Records provided >>
+--
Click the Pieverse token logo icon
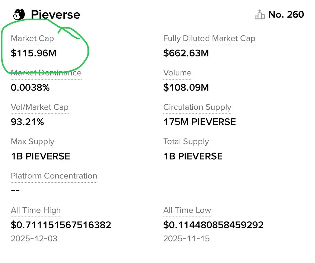315x263 pixels. pos(19,14)
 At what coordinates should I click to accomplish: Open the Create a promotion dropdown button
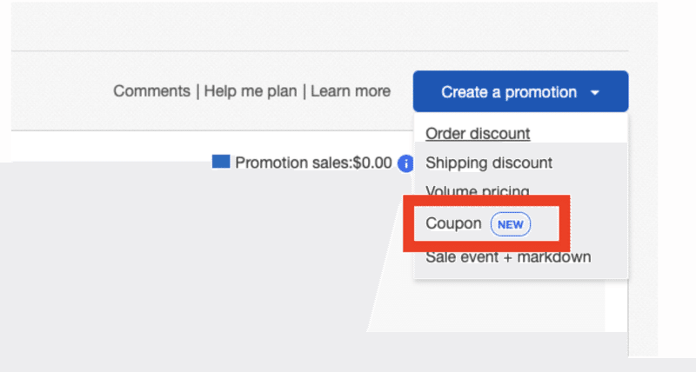coord(520,91)

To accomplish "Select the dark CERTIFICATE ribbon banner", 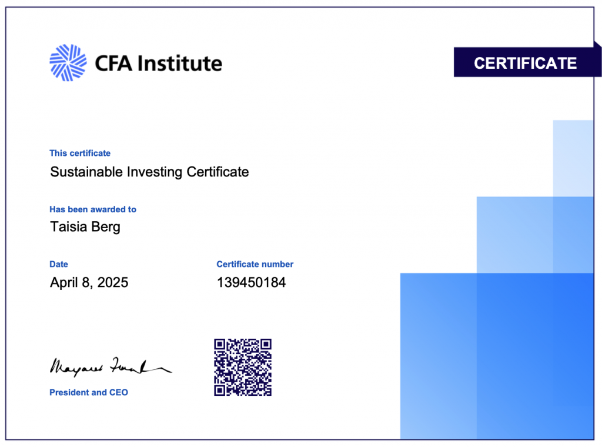I will coord(525,63).
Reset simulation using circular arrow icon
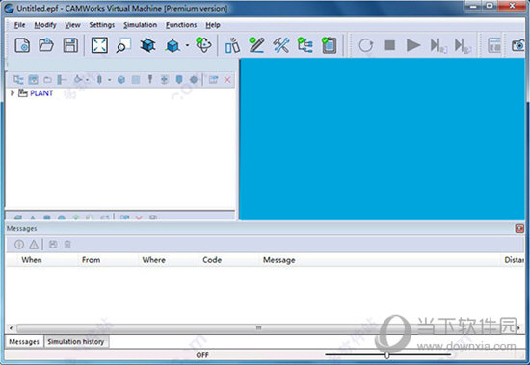Viewport: 530px width, 365px height. 366,45
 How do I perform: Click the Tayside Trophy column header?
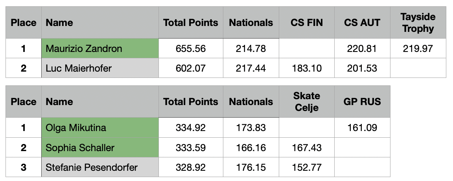point(418,22)
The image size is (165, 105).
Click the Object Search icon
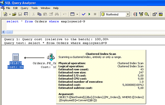[147, 14]
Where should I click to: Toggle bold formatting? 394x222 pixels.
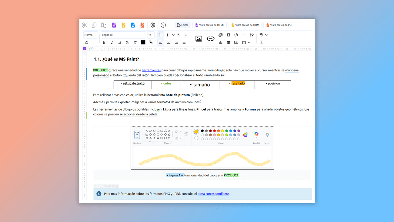coord(104,43)
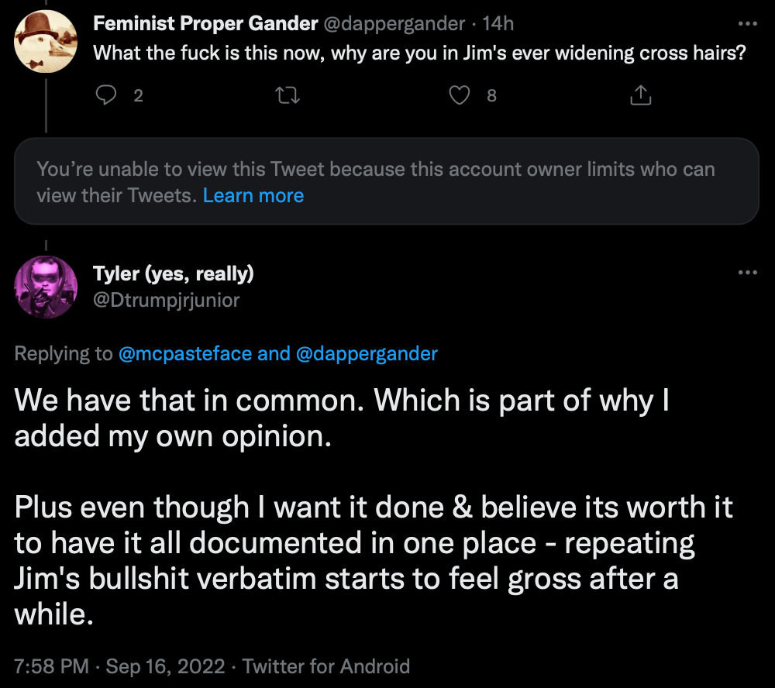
+--
Retype only the lines from the one with "Click the Object Search icon" through the final line of the entries, please, and keep the pictures out.

Click the Object Search icon
[147, 14]
Where should I click to: Toggle bold formatting? 394x222 pixels.
coord(104,43)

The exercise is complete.